Bundle first community-facing release of arXMLiv data
I have finally made my way to the gitlab issues, will keep everyone up-to-date via issues in this repository.
I have started a "bundle dataset" job over the current cortex data available on mercury, which will contain unvetted HTML5 files upto and including the 08.2017 arXiv data. The intended structure is:
- Three top level directories - no_problem, warning and error
- Each directory contains a flat list of
.html
files, each of which is the result of running latexml 0.8.2 over the respective arXiv article. - The filenames are the original arxiv identifiers for the paper, for easy cross-referencing with the original sources
For this first release I will not bundle any auxiliary files (notably figures), to keep the size small as we figure out the best practices for external groups to reuse our data. I expect the final bundle will be in the 100-200GB range archived.

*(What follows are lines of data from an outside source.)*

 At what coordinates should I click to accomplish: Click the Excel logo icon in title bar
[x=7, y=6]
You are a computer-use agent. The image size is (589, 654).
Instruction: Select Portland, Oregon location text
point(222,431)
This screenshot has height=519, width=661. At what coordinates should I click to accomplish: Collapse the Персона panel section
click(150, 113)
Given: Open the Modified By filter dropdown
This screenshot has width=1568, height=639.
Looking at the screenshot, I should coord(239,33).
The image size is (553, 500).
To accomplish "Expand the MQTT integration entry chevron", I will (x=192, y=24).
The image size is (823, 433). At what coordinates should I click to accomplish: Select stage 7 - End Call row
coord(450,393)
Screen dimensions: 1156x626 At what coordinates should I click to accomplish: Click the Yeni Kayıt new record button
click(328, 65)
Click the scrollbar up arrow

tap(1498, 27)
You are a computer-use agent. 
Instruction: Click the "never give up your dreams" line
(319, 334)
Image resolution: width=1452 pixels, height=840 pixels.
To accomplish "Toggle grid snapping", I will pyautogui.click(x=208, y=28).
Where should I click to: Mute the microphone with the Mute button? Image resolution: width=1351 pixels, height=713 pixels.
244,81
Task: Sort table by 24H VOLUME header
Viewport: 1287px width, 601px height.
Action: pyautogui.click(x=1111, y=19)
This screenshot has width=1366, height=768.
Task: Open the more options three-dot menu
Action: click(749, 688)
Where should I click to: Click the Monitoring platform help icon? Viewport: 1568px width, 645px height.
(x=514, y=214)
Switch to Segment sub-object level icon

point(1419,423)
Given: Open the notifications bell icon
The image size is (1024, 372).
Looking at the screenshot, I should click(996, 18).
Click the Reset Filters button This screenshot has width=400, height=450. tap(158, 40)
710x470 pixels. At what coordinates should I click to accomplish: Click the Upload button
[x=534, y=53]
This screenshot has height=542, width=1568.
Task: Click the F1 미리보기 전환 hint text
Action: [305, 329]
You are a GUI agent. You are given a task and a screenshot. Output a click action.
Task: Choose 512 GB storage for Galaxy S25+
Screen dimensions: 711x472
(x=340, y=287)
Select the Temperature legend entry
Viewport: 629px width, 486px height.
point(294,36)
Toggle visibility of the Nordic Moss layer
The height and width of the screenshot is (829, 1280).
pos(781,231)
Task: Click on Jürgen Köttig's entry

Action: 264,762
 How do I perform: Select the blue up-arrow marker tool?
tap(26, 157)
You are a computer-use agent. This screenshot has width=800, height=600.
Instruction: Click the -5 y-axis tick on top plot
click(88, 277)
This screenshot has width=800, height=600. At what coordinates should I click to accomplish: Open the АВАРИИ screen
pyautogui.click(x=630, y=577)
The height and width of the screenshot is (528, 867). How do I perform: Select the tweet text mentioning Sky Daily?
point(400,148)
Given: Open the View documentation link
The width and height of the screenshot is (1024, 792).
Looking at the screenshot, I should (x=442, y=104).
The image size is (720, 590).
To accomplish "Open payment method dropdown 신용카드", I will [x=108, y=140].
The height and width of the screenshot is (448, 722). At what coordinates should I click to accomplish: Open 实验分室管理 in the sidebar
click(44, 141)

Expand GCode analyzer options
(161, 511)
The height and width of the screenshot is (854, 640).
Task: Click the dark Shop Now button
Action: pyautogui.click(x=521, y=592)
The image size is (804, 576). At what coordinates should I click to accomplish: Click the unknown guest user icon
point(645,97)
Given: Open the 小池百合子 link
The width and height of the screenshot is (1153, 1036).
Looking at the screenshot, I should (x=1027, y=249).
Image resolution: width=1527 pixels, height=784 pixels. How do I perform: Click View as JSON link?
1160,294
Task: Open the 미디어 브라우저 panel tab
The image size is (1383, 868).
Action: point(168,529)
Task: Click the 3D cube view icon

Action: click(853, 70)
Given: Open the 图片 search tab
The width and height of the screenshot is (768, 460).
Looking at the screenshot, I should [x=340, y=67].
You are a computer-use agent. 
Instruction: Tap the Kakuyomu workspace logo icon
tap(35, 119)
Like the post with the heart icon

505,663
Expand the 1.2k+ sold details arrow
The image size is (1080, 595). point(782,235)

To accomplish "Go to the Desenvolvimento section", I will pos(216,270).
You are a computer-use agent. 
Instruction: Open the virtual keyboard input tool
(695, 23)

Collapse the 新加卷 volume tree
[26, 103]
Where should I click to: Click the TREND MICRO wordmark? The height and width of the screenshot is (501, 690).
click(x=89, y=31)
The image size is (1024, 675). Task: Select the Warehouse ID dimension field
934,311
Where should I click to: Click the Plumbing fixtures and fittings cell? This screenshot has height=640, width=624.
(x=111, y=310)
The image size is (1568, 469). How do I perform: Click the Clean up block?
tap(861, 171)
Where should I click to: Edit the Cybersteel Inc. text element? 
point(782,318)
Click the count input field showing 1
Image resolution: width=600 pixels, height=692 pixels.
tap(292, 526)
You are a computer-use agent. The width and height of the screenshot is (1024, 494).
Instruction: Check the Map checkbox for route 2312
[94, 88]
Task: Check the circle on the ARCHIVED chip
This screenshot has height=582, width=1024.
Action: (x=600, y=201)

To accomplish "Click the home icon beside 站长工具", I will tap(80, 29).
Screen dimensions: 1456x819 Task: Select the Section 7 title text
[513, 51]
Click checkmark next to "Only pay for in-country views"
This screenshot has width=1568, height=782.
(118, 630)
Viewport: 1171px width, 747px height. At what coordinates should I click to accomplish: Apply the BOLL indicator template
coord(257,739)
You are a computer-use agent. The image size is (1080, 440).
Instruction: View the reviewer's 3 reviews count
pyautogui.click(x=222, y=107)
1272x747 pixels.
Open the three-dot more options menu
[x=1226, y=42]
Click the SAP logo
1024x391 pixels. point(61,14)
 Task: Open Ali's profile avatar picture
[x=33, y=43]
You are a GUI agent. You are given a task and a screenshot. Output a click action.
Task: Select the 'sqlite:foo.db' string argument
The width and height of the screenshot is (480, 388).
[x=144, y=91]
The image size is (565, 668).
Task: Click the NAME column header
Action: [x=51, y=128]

I intend to provide a web page with:
- An exhaustive description on how the data was produced, what it covers, and what the intent of distributing is
- The MD5 hash of the archive file, to enable verifying download integrity
- An explanation of the 3 severities included, and recommendations on their use
I also want to regenerate and provide the GloVe data over this dataset as showcased in my AITP talk a year ago, as requested by Josef Urban.
Happily, the utilities I had written the last time I generated the dataset dumps are still fully operational, which makes things easy. I should have more to report very soon.
I would need to learn more about Gitlab's large-file-storage capabilities, to see if I can easily add the data to them - in what I assume would be a dedicated password-protected repository? Given the size of the dumps, the ideal scenario is to have the option to download them one by one, independently of each other.